Guatemala Peace Memorial - Photo by Scott Owen Moore

Healthy creativity enables us to evaluate and release our afflictions through a process that helps repair the broken pieces of life.

Here are some truths that lay the foundation for my relationship with creativity:

  • I am broken, I live in a broken world, and I cannot repair any of it on my own
  • My creativity comes from God the Creator as a gift that flows through me, not from me
  • I am valuable to my Creator and my life is a reflection of His greater story, despite my often inability to see the bigger picture
  • My Creator does not require or expect me to be perfect, but I often wrestle with perfectionism
  • I am a hard worker and often find it difficult to rest, so I need to “build it into my schedule”
  • I have freedom in my creativity to explore without fear of failure and rejection
  • I often have visions of creative projects that are larger than I can accomplish on my own, and am called to trust others in the creative process
  • I am an introvert, but I need (and thrive in) community
  • I create to help me process my journey and help others process theirs
  • We are all at different points on our journey

What about you? How is your relationship with creativity?

Intentional Collisions

Seek the journey that seems impossible & out of reach. That is where you find true friends.
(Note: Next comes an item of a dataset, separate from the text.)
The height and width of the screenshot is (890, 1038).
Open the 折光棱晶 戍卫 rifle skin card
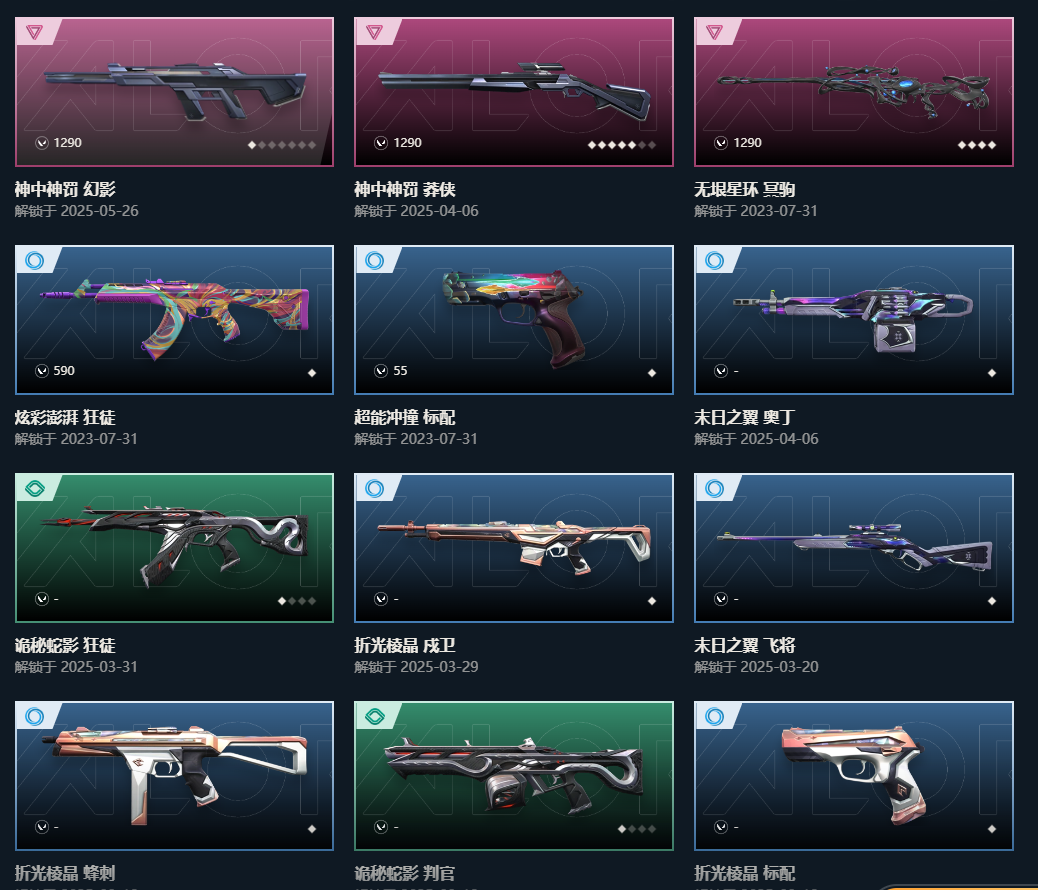click(x=514, y=548)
The last three weeks have been full and diverse. Actually, diverse is a nice way of saying stretched thin. We’ve had long days of meetings, researching, scouting, production, logging footage, editing … and more meetings. Toss in lack of sleep and heavy subject matter and you have the perfect scenario to brew a typhoon of emotions.
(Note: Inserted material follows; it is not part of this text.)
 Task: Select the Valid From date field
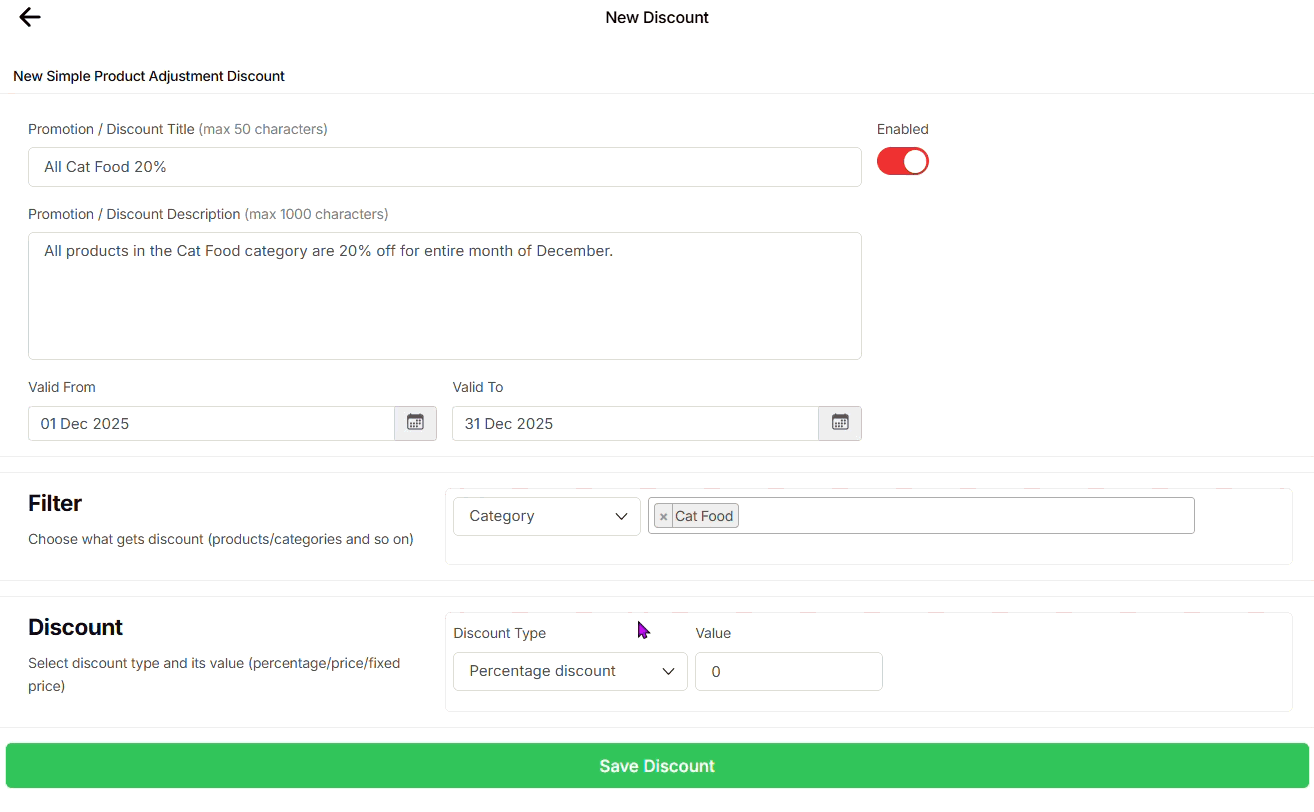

We are documenting a story that is uncontrolled – many times it seems as if it has no track at all, winding all over the place and crashing into anything in its path. Conflict makes for a great story, but the trouble is you have to capture it …. In the past three weeks, we have:

• Lost a theatrical director to a motorcycle accident
• Potentially lost a major character to the story who has been in rehab for over a year & wants to move out on his own but probably shouldn’t
• Received news that we were not selected for a grant we hoped to receive that would have greatly helped us finish this film
• Been told by several people that we cannot achieve what we have set out to do

But over the same period of time, we have:

• Secured Guatemalan television coverage and interviews for some of our events
• Witnessed NGOs, Governmental, Evangelical and Catholic organizations join together in cooperation to begin a united front in tackling the issue of street youth
• Partnered with another Guatemalan NGO that is helping to resource the live event
• Been blessed with an incredible new theatrical director for our live event
• Developed a relationship with an international TV media
• Sparked an interest from a marketing guru from Pepsi Guatemala
• Watched the youth grow together as they rehearse for the live event

Ultimately, the thing that matters the most in the list above is the last. That is what keeps us going at the end of the day. We aren’t merely telling a story about an issue, we are telling a very personal story about real people who are trying to break the bondage of their circumstances. When I see these kids faithfully show up every week for rehearsal, it breaks my heart and fills it up at the same time. I have seen them both high on solvent and straight as an arrow. I have seen them on the street, in rehab and back on the street. I have seen them cry out in prayer and laugh hysterically at funny moment. Most importantly, I have seen them … as real people … with dignity.

We have a very long way to go in production, and to be honest, I have no idea how this story will unfold. It is frightening, if not overwhelming to feel responsible for capturing all of this into a story that is as fragile and beautiful as the reality in which we currently drift. But I’m clinging to the hope that we are not merely drifting. Somehow these collisions are intentional in eternity.